Reactions under the HLGTs product quality, supply, distribution, manufacturing, and quality system issues, of which 97.78% (2242/2293) were related to product substitution issues and 91.41% (2096/2293) were sourced from public health facilities primarily by pharmacists, were captured as the key feature that negatively contributed to E2B reports being well documented. Subsequent investigations revealed that product substitution issues were most prevalent in 2018 (1355/2242, 60.44%) and primarily involved brand switching between 2 generic products: amlodipine (1012/2242, 45.14%) and perindopril (291/2242, 12.98%).
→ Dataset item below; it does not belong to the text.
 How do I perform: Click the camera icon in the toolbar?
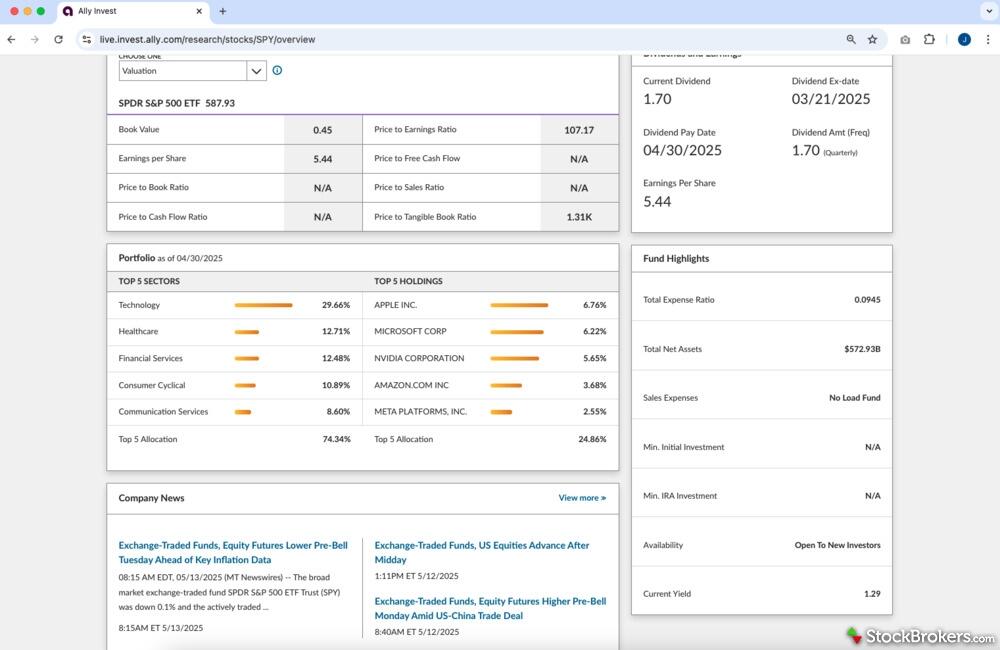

Among these, only 24.8% (251/1012) and 32.6% (95/291) of the reports involving amlodipine and perindopril, respectively, were well documented. In the Malaysian public health care sector, drugs are procured through 3 distinct mechanisms: a national concessionaire, national tenders, and direct purchases by health facilities for items not covered by the former 2 mechanisms [82]. However, in situations in which a product substitution issue is suspected and public health facilities need to directly procure alternative products for items already listed in the former 2 mechanisms, AEs or product complaints must be submitted as justification. It is believed that the reporters might submit reports containing only minimal information solely to comply with the drug procurement procedure.

Another key negative feature identified in the E2B subset was the presence of adolescent patients (aged 12-17 years). In comparison, reports involving adult patients (aged 18-44 years) and midlife adult patients (aged 45-64 years), which comprised the largest proportion of Malaysian reports, tended to be well documented. In South Korea, overall reports involving children and adolescents (aged 0-19 years) were negatively associated with being well documented in comparison to the older adult group (aged ≥65 years), whereas reports involving adults (aged 19-65 years) had a positive association [18].